Isla Negra is a major brand, with sales of £98.4 million in the past year, and CyT recently launched Californian brand 1000 Stories and a flavoured wine range called Jacked, but its focus is on Casillero del Diablo, Cono Sur and Argentinean Malbec brand Trivento. All three are showing strong growth, accounting for the UK’s number one Cabernet Sauvignon, Pinot Noir, Viognier and Malbec.

Doyle said the strategy going forwards is to concentrate on the off-trade. “We see a big opportunity to activate more effectively in grocery, but there’s also a massive distribution opportunity with the convenience channel,” he said. “We have a big campaign about being the number one brands in Chile and Argentina, and the number varietals in Cabernet Sauvignon, Malbec and Pinot Noir.

“Retailers with limited shelf space have to make decisions about how many SKUs they can stock. Sometimes you see a couple of hundred SKUs with only one facing. There’s a real category job to be done there, advising independent retailers how to merchandise the fixture. They are crying out for more category knowledge. It won’t be an immediate change. It requires a partnership over time. We have a good base, but we need to give them confidence to make the changes they need to make. If they have the bestselling Australian Shiraz, Yellow Tail, why only one facing? They should have three facings. Those are the areas we need to work with them on.

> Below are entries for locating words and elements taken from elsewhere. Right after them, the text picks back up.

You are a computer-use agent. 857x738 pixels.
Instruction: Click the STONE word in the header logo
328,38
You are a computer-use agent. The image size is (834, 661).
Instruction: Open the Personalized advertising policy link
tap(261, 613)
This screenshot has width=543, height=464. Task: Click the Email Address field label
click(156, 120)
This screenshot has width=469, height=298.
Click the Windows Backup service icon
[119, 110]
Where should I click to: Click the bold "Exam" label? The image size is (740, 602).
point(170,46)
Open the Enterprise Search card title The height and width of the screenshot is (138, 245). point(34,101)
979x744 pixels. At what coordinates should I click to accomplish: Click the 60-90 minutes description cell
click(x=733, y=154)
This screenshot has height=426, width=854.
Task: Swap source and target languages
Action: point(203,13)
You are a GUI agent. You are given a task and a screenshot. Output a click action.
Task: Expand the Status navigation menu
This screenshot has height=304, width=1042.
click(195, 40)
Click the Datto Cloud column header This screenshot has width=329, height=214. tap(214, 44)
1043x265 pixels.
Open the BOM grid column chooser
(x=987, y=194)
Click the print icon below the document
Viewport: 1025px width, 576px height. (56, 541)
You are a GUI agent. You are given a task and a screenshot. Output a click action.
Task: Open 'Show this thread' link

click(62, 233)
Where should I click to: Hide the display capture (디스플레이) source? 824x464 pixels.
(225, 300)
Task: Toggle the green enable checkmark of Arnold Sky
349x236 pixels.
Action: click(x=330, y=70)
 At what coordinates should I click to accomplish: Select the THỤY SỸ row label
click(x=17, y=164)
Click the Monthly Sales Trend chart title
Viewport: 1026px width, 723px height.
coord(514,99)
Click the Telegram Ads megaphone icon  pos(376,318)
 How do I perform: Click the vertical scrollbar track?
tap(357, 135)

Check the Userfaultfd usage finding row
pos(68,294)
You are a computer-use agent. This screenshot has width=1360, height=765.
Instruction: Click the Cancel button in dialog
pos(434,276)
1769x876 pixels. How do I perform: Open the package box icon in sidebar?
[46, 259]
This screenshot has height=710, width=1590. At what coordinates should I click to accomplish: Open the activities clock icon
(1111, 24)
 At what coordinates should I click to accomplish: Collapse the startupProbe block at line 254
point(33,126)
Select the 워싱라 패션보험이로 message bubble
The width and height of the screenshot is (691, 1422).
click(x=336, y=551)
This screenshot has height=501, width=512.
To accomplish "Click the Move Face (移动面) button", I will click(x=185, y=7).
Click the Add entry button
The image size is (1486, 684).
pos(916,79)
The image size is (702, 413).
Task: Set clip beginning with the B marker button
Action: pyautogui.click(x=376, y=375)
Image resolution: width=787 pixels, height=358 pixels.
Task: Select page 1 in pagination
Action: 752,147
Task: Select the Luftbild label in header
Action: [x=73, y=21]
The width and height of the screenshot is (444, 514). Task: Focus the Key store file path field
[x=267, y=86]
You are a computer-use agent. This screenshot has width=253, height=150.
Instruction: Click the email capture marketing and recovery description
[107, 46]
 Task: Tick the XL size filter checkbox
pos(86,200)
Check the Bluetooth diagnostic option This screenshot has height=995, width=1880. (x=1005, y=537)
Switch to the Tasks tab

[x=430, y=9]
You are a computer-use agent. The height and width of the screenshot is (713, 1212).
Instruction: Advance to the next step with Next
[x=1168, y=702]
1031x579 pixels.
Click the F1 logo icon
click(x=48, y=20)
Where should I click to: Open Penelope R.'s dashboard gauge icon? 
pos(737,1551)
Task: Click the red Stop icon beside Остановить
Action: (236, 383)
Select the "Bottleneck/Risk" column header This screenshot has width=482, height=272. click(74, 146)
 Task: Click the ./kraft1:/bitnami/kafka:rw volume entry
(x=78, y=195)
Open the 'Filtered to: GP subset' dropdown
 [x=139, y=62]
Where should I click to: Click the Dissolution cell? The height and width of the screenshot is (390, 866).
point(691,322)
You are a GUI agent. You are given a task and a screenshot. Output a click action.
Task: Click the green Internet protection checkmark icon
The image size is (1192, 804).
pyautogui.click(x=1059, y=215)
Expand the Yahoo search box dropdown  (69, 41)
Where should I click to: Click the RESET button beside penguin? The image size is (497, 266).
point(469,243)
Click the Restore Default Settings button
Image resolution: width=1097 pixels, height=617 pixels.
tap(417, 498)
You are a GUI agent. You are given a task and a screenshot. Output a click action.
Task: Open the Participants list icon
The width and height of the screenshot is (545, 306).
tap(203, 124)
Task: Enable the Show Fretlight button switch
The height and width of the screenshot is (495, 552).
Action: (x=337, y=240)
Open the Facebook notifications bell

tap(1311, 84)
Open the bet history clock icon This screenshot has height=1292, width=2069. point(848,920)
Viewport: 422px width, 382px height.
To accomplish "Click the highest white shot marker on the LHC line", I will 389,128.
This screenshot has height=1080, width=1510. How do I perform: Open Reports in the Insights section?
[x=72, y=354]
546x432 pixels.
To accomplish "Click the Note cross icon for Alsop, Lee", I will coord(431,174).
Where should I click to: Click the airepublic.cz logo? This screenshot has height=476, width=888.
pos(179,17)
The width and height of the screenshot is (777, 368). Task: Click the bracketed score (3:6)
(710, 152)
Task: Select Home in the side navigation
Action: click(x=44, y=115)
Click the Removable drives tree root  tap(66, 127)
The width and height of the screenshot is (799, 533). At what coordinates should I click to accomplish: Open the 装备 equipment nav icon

“It’s their livelihoods, so they are very open to case studies. It’s a long-term commitment. We can’t just dip in and out. Rather than being distracted by the other channels, we will keep putting activations in place with the grocers and really working with the impulse channels.”

Regarding Brexit, he added: “We have to be pragmatic and agile and anticipate different scenarios. Brexit is a challenge, but there’s a limit to what we can do in practice. We just have to make sure we have a good inventory. We are bringing a lot more inventory into the UK to help offset any challenges around the March-April period.

“The duty rise is coming into play at the end of February, which is a huge frustration for wine, to be called out for very special, negative treatment by the Treasury. We have to work on that.

“The WSTA do a good job. As an industry we need to do more to demonstrate the benefits we give to UK manufacturers. We pack up a lot of wine in the Northeast of England, a region that needs a lot of investment. We need to be a bit more proactive as wine producers, working alongside the WSTA, to get these messages out more assertively than we have in the past.”